O Michael Walzer disse uma coisa interessante num recente artigo, na “Dissent” (“A esquerda perante Trump procura aliados ao centro” – título da versão italiana do artigo), sobre populistas e neoliberais: eles estão, diz, intimamente ligados porque o populismo é alimentado pelas políticas neoliberais da austeridade a quem os populistas querem dar solução. Ou seja, o populismo é filho das receitas neoliberais, na medida em que são estas receitas que alimentam o descontentamento que leva ao triunfo do populismo. Por isso, e no fundo, trata-se de farinha do mesmo saco. Bem sei que o problema é mais complexo, mas, no fundo, Walzer tem razão.

Em suma

A orientação política dos Estados Unidos está coerentemente definida. Serão recorrentes, no discurso político, alguns estereótipos que estiveram presentes no discurso de posse de Trump – nacionalismo, patriotismo, “american dream”, grandeza americana, povo, trabalho, liberdade, orgulho americano – e que constituirão a ossatura do seu discurso ideológico, corporizado depois nas políticas que acima enunciei.
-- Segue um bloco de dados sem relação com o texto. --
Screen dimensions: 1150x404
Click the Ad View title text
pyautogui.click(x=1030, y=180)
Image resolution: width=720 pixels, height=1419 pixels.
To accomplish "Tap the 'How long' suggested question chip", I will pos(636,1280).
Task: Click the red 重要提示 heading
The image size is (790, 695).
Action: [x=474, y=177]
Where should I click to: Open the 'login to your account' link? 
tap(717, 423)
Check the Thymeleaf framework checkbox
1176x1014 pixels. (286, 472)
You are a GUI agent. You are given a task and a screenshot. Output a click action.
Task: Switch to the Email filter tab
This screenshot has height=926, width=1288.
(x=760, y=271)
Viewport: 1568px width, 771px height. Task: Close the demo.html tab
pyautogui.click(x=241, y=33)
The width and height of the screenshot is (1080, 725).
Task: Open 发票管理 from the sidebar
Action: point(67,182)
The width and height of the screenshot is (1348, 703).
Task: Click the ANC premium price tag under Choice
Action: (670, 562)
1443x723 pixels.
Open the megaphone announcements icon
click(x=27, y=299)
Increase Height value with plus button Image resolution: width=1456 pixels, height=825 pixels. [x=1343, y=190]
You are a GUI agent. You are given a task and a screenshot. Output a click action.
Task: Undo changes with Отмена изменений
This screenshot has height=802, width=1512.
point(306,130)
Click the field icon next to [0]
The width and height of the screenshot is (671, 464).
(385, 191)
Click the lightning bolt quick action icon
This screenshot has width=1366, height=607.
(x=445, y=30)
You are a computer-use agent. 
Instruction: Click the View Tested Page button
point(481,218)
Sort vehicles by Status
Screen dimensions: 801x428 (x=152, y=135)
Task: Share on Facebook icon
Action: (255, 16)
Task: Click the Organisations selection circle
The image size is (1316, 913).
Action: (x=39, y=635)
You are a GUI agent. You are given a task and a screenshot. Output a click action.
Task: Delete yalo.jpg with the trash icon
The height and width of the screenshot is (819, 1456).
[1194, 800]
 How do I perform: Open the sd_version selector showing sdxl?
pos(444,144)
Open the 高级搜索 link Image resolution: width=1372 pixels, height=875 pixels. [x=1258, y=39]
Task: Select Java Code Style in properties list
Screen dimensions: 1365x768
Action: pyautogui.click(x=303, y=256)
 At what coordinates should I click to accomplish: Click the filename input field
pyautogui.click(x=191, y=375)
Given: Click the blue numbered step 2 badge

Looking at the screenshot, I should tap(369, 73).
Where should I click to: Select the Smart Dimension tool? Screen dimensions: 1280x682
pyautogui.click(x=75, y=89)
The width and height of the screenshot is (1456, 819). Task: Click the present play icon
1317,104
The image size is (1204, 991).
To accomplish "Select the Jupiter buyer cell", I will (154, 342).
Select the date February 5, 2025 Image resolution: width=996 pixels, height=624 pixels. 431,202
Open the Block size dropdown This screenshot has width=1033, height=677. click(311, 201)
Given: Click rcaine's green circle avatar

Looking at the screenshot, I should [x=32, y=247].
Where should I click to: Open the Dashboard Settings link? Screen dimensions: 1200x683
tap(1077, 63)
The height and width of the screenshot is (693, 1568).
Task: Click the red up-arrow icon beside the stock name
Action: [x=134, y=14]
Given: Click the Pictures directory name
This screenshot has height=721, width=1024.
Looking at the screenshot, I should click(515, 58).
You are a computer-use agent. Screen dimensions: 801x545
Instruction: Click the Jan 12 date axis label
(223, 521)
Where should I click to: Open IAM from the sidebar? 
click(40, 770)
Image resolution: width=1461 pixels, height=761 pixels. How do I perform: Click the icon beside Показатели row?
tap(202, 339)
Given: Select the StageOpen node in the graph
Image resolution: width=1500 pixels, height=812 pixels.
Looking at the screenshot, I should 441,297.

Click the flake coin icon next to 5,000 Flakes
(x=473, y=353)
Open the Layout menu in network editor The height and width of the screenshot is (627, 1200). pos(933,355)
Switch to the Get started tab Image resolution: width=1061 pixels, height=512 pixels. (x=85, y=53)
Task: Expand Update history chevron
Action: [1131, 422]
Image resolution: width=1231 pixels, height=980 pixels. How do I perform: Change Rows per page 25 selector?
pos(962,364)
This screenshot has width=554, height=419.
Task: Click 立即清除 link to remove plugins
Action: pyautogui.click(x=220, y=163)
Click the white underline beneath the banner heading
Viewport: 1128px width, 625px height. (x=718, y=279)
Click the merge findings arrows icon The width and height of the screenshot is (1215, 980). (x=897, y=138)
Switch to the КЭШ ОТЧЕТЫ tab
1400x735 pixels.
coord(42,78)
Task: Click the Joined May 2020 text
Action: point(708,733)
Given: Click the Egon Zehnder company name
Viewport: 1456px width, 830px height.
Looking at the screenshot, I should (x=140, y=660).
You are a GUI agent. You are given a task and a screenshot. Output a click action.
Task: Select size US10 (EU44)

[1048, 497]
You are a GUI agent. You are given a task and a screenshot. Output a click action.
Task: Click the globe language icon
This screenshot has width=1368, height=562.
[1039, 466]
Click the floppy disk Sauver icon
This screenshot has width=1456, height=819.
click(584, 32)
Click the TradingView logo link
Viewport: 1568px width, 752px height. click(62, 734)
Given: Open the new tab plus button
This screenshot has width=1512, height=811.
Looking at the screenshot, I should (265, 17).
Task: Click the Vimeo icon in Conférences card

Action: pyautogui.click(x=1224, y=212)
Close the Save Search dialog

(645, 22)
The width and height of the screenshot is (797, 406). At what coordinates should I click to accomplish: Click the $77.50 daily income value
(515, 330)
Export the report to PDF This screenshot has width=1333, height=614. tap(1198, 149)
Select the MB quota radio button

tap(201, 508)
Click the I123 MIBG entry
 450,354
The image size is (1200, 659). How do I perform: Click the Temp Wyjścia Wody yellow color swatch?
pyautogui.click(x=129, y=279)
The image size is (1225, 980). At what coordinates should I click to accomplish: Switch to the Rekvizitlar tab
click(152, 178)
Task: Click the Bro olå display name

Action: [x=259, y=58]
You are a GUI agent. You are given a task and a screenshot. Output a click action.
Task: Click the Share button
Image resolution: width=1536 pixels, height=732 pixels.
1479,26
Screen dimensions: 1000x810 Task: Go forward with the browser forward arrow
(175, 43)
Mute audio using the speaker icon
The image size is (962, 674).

A experiência internacional do seu antecessor Bush deu os frutos envenenados que deu e que todos estamos a pagar. Obama em política internacional também não foi muito brilhante. Mas de Trump, sinceramente, com a arrogância nacionalista e temerária que está a exibir, é de temer o pior, já que parece não reunir condições de sageza para partilhar com eficácia, modéstia e moderação os graves problemas que se põem à política internacional. Mas esperemos que não!